WORK INSTRUCTION - Reproduce the records below in full and word for word, excluding pictures.

--- DATA SECTION ---

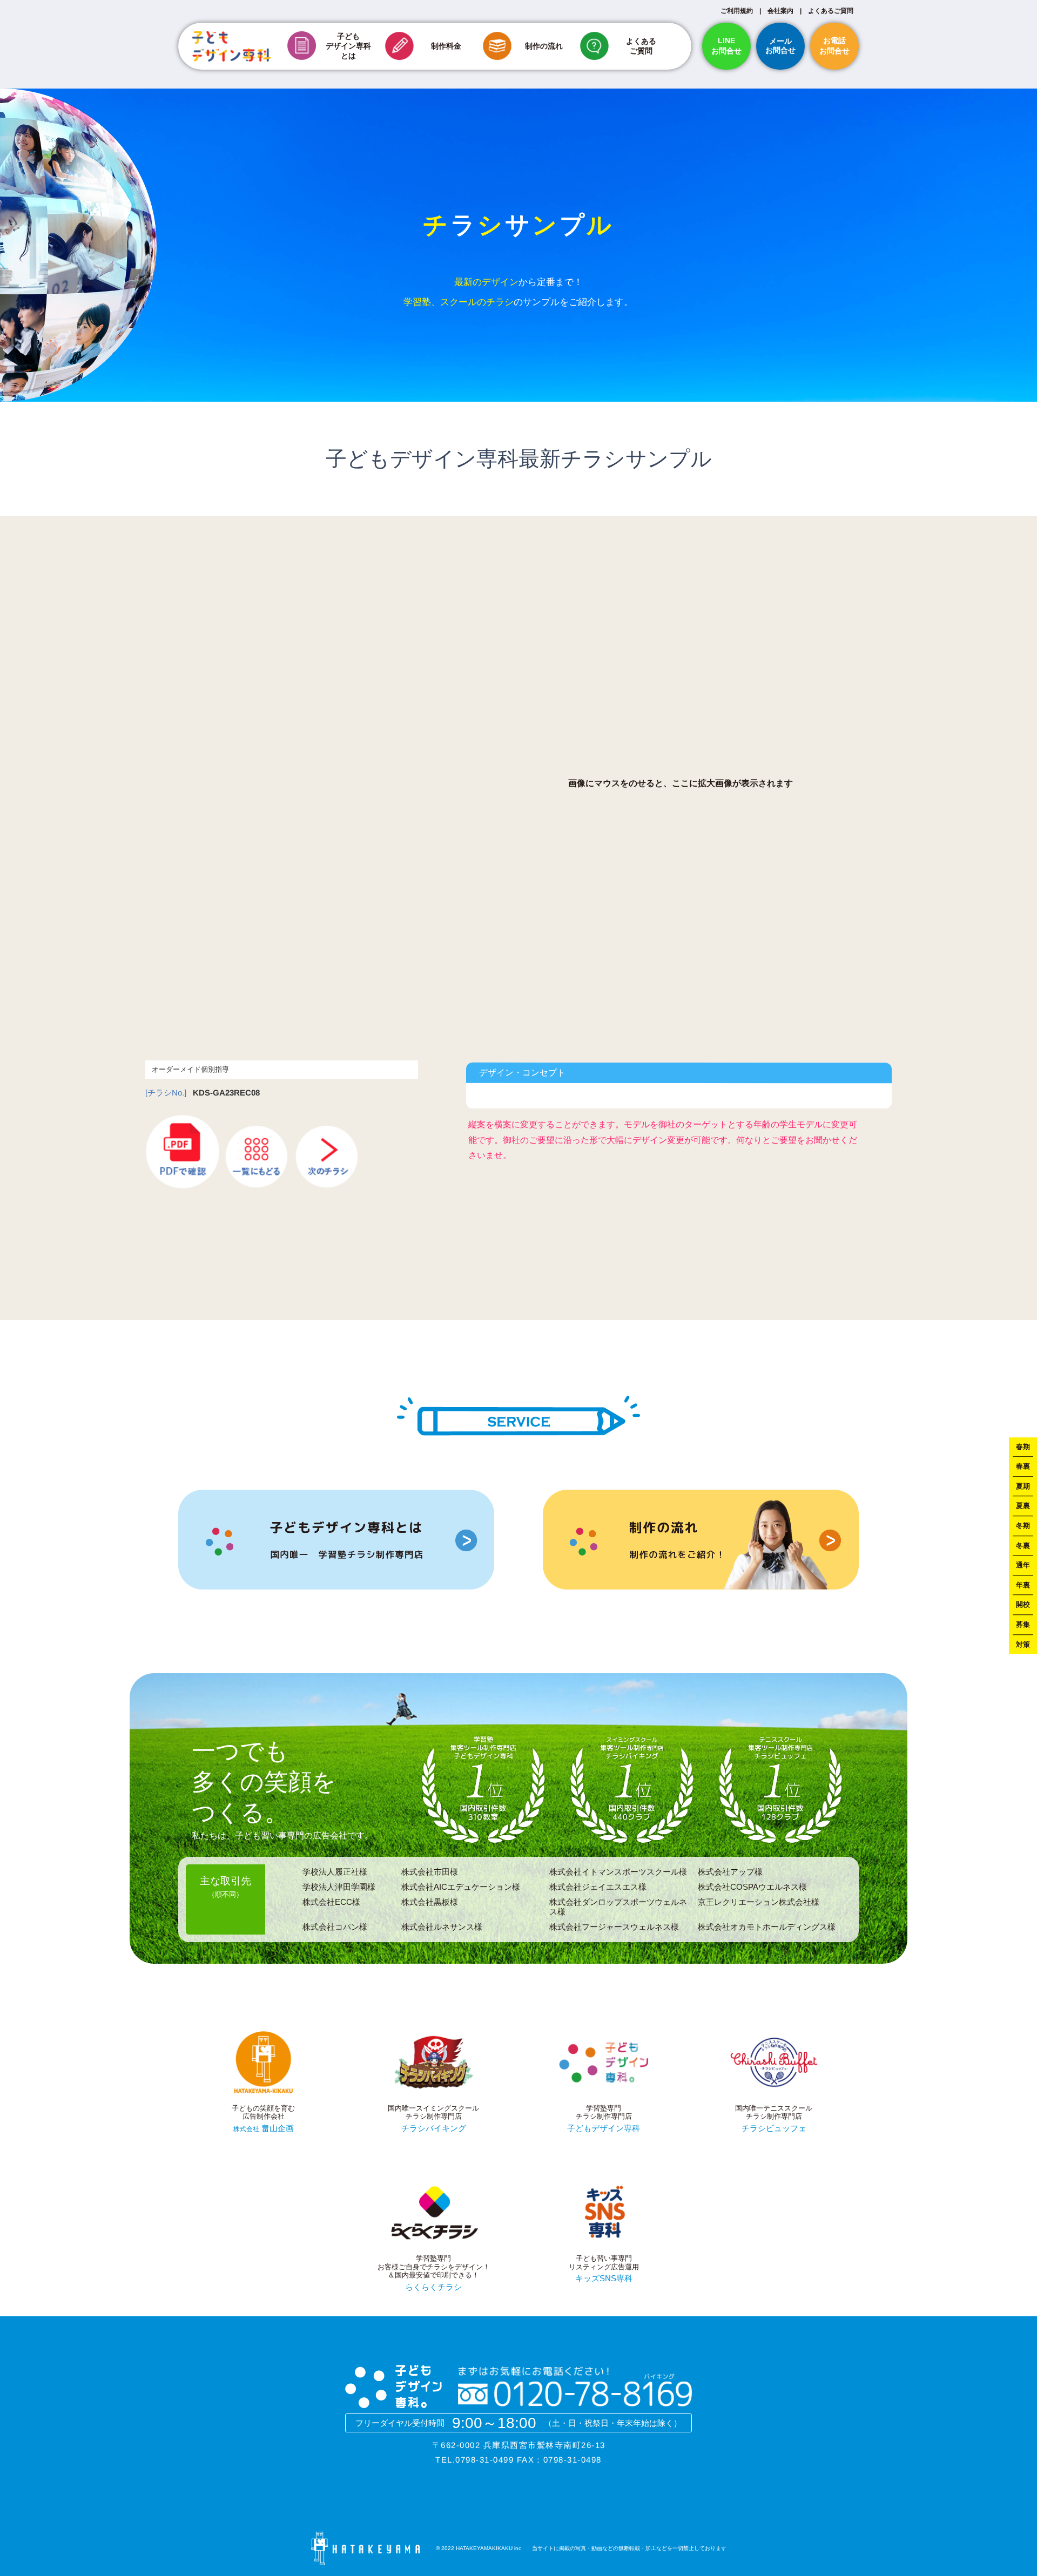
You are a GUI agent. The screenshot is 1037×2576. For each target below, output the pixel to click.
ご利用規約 (736, 11)
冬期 (1023, 1526)
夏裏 (1023, 1506)
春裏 (1023, 1466)
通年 (1023, 1565)
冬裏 (1023, 1545)
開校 (1023, 1605)
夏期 (1023, 1486)
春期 (1023, 1447)
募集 (1023, 1624)
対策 (1023, 1644)
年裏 (1023, 1585)
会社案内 (780, 11)
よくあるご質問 (830, 11)
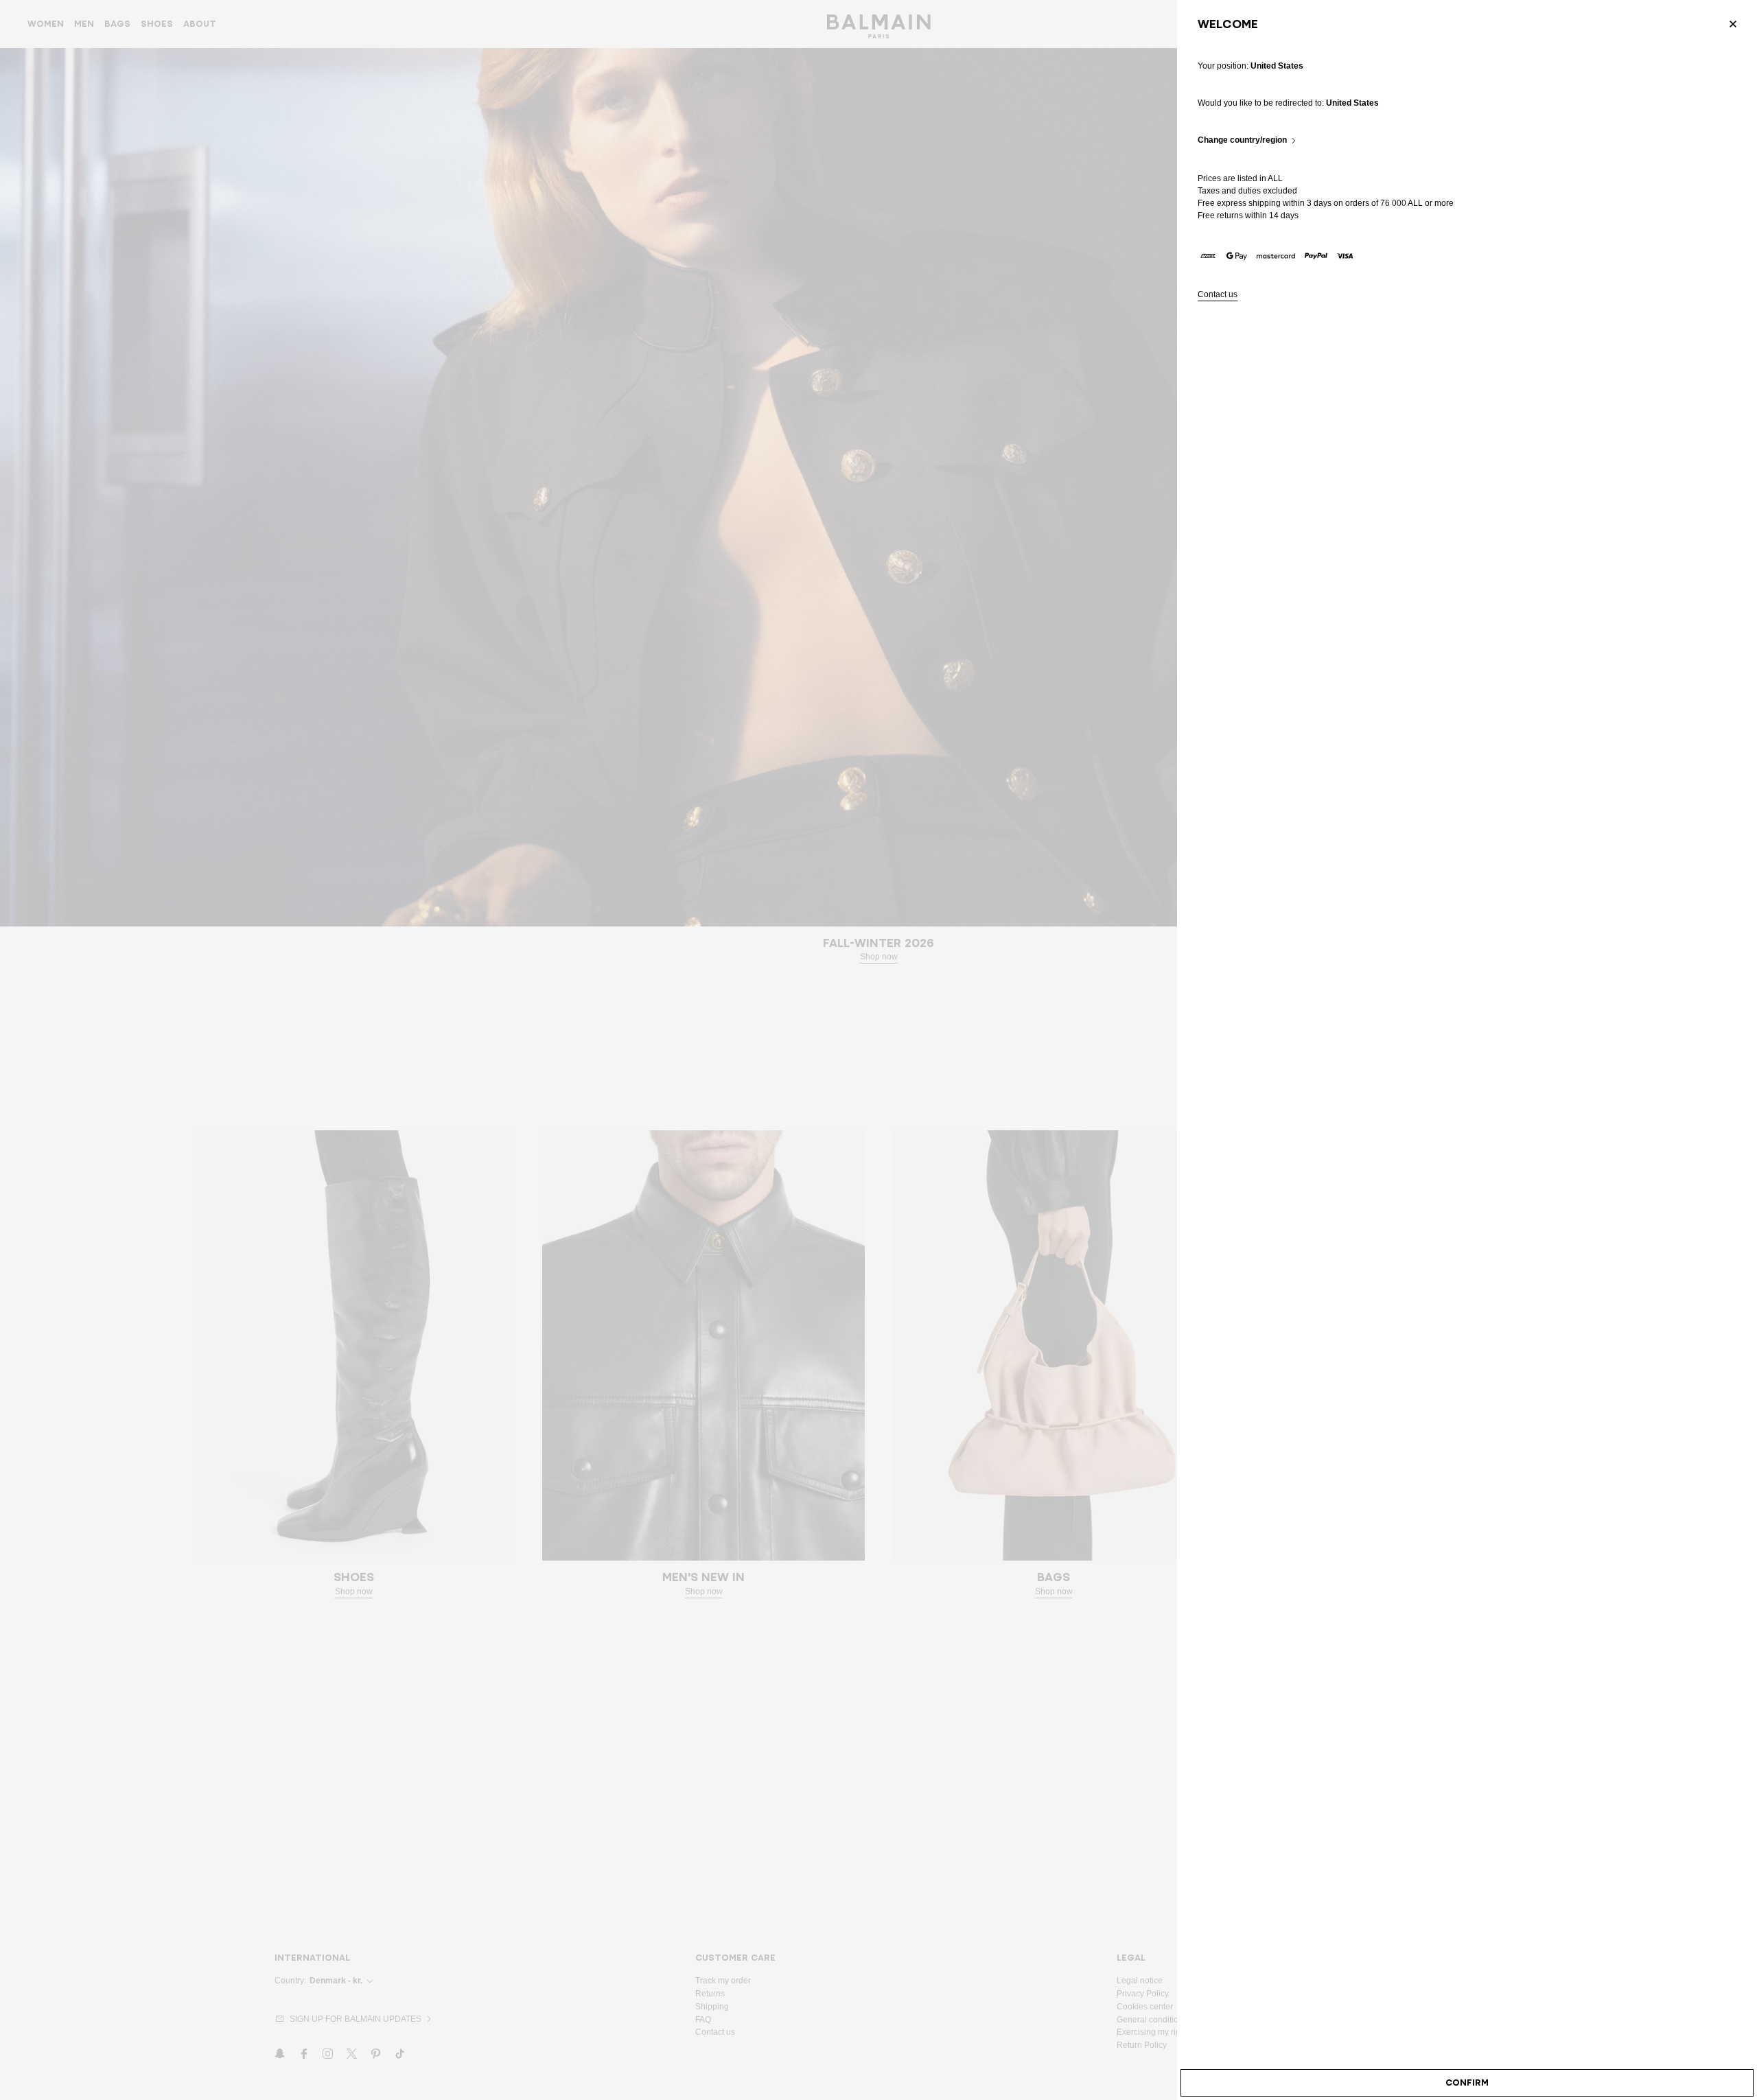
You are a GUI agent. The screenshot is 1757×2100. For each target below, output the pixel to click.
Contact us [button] (1217, 294)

---

TASK ANSWER -
You are a GUI agent. The screenshot is 1037×2576. For each target below, output the pixel to click.
ご利用規約 (736, 11)
冬期 (1023, 1526)
夏裏 (1023, 1506)
春裏 (1023, 1466)
通年 (1023, 1565)
冬裏 (1023, 1545)
開校 (1023, 1605)
夏期 (1023, 1486)
春期 (1023, 1447)
募集 (1023, 1624)
対策 (1023, 1644)
年裏 (1023, 1585)
会社案内 (780, 11)
よくあるご質問 (830, 11)
You are a GUI agent. The screenshot is 1757×2100. For each target below, output the pixel to click.
Contact us [button] (1217, 294)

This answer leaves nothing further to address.